If we were to produce what is called a peak pressure frequency plot for these 5 cycles by counting how many cycles occurred between 15o and 19o after TDC (marked in blue below), 20o to 24o (marked in orange) and 25o to 29o (marked in green), we would get plot like this.

A similar plot for a running engine covering many thousand cycles would look like the following graph. The red areas, marked pinking and late combustion show where the cycles may cause potential engine damage. The blue area shows the timing where peak pressure should occur to produce maximum power. The orange curve represents an ideal situation where the engine is running with low cyclic variability. The solid blue curve, probably more typical ofthe XPAG, where there is a high degree of cyclic variability.

The first thing to note, is that when cyclic variability is high, there are a large number of cycles occurring in the late combustion region. Remember it is not that the petrol is burning more slowly, it is due to some cycles “getting off to a bad start” when the plug fires. The second thing is that there are less cycles occurring during the maximum power timing than with the low cyclic variability case (the height of the blue line is lower than that of the orange line in the blue area), a high degree of cyclic variability reduces power output.

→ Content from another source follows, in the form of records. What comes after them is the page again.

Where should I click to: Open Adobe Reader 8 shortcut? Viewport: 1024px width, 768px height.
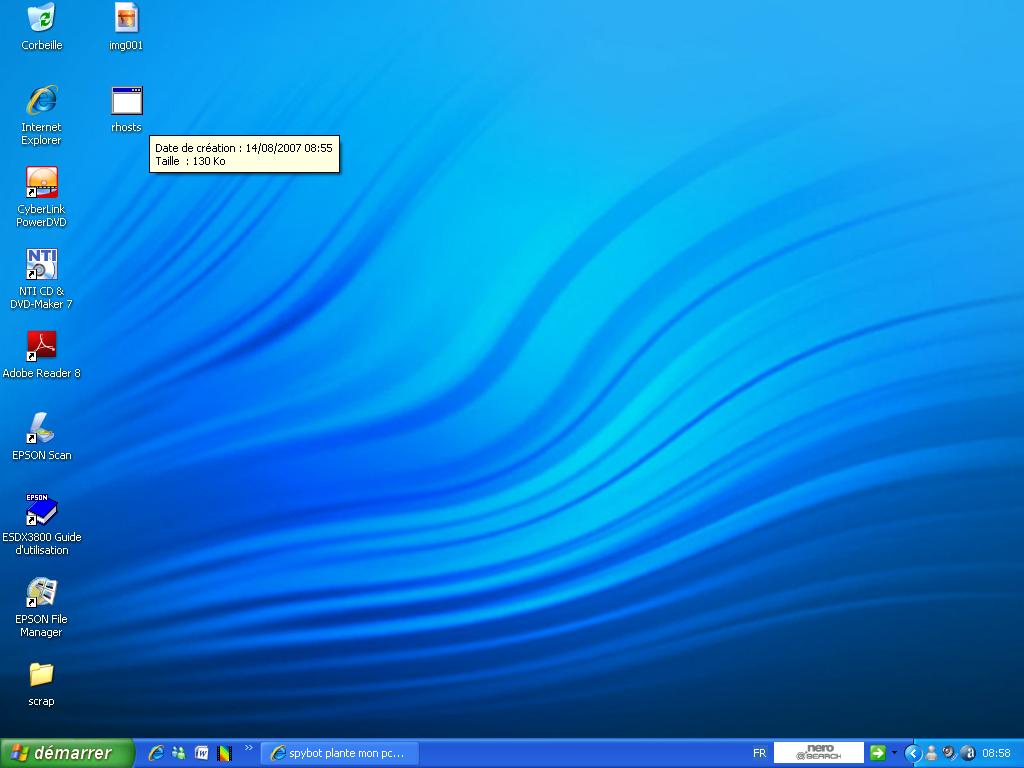[x=42, y=346]
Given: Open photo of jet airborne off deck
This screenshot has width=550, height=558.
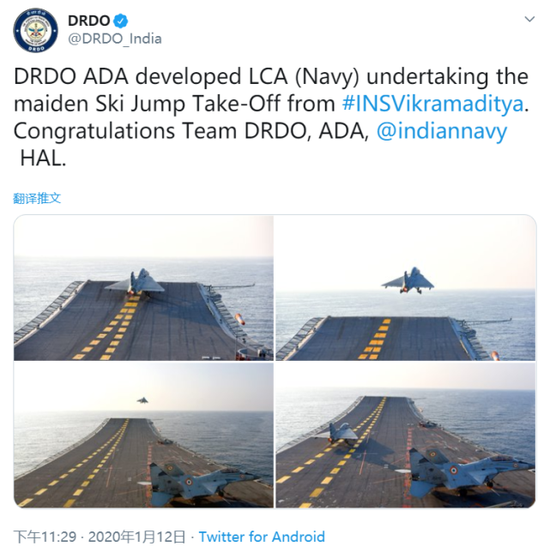Looking at the screenshot, I should point(406,288).
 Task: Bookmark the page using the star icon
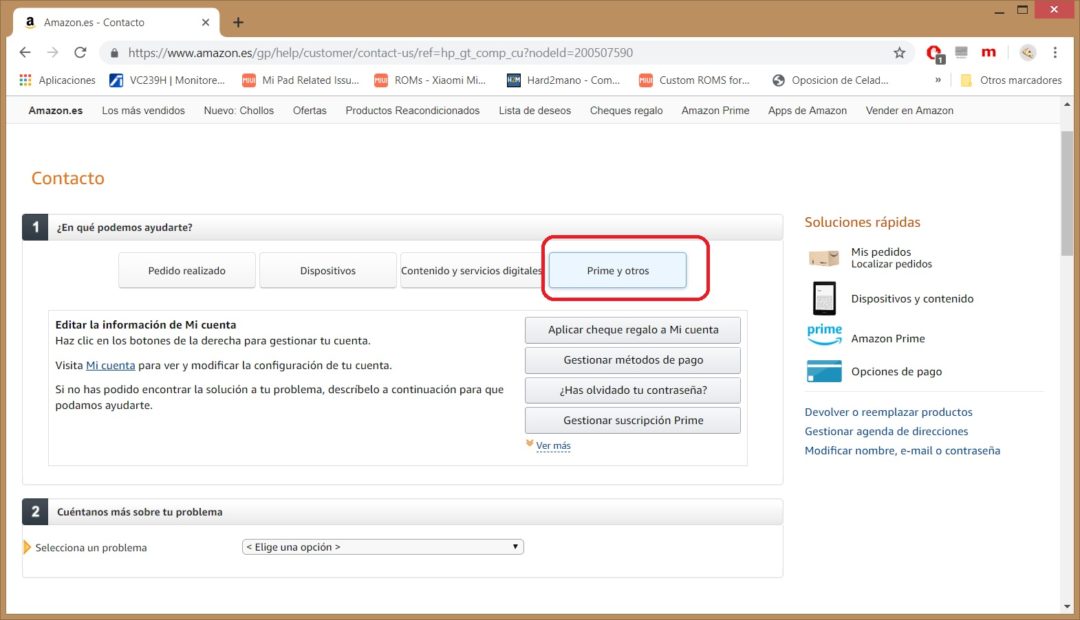pos(899,52)
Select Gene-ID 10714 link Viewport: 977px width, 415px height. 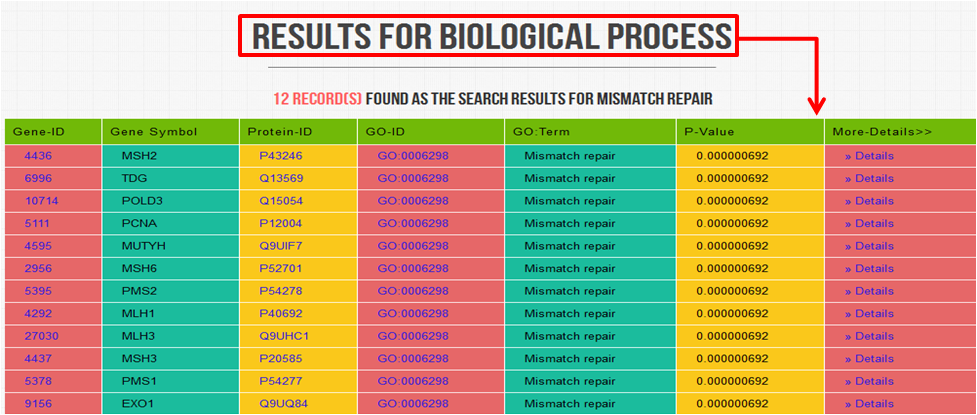(41, 201)
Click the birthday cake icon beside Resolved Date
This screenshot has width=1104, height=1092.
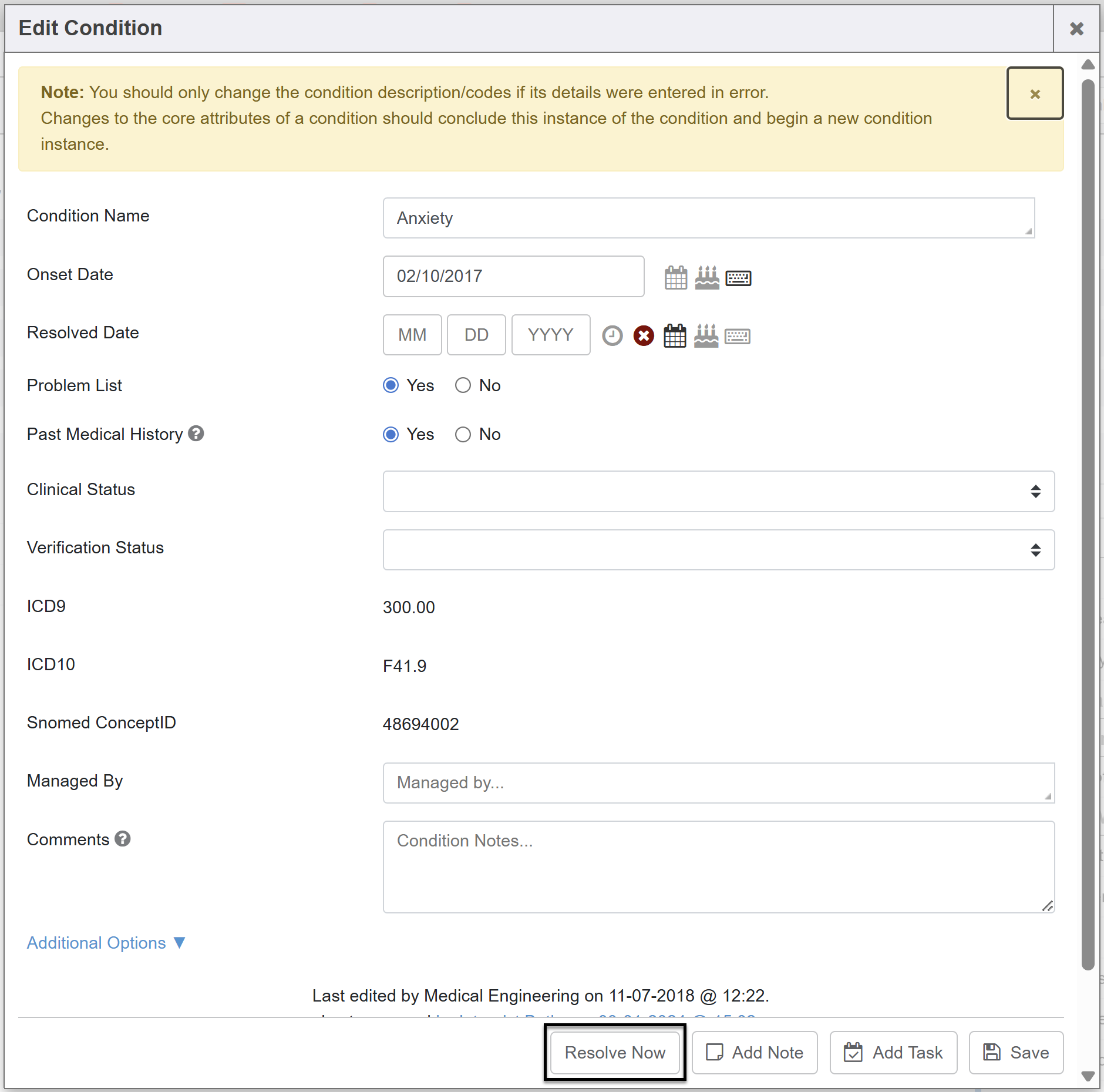[706, 335]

Finally, with high cyclic variability, when the engine is advanced (i.e. the curve is moved to the left) as shown by the dashed blue line, two things happen. Firstly, there is a very small change in the number of cycles in the maximum power band, i.e. the power output of the engine changes very little as the engine is advanced. Secondly, the number of late cycles are dramatically reduced at the expense of only a small number occurring too early.

This is exactly what we saw at Manchester when we measured the power output as we advanced the ignition.

Once peak power had been reached (next graph which follows the shape of the pressure frequency curve), power output fell very slowly as the engine was further advanced. However, advancing the ignition timing dramatically reduced the exhaust temperature (next but one graph).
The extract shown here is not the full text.